Benjamin Grosvenor was a finalist in the BBC Young Musician of the Year aged just 11, which he followed this year (2011) by  becoming the youngest-ever soloist in the history of the BBC Proms when he plays Liszt's Second Piano Concerto on the opening night. Furthermore,  he just signed a deal with Decca as their youngest-ever artist. 

"My mother tried to start me when I was five, but I couldn't be bothered. I only began practising seriously when my friends at school started to play, and I thought, 'they're not going to get better than me!'"

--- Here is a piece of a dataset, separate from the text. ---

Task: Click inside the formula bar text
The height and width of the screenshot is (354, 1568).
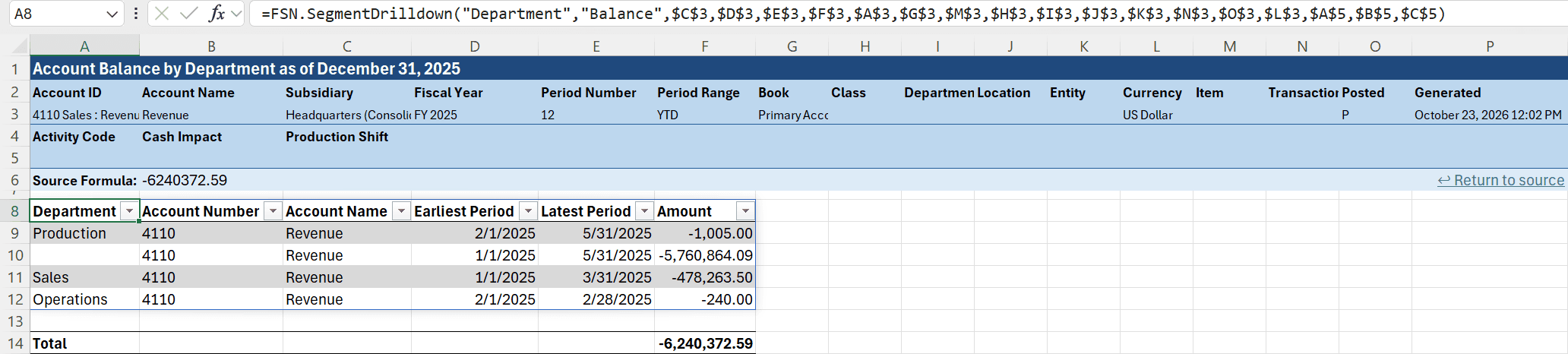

Benji's mother taught him until he was nine. "She realised I had a gift for music when I was eight and I could play a Chopin waltz with more of a feeling for conveying emotion in the music than her 17- or 18-year-old pupils. But I don't have any particular early memories of the piano," he said.
Benji's  inspirations don't come from today's pianists. "I've become disillusioned with how people play these days. If you compare the way people perform Mozart now with, say, Lili Kraus's recordings, or Schnabel's Beethoven with today's players – today, things are so much blander and more boring.

 
 
They were each so unique back then." His favourite - "Probably Horowitz, but there are so many: Cziffra, Rosenthal, Cortot, Cherkassky, Moiseiwitsch. Maybe it's because of recording and the pressure to make things note-perfect, or the influence of competitions, but we've lost touch with that tradition of playing, with its imagination and expression."

Maybe neither the Alfred Brendel  nor the flashy Lang Lang brand of pianism would interest him as much as the older generation. He admits to being fascinated by Chinese sensation Yuja Wang's repeated octave-runs, but really, "it's with the old dead guys" of the bygone age. Their fearlessness is what he aspires to, even if it means doing things the composer didn't write. "If you presented any composer with their music in a completely different way from what they wrote, but it was incredibly effective, they would be flattered. And with most of the composers I play, there's even less of an obligation, because they're dead. They're not ever going to hear it."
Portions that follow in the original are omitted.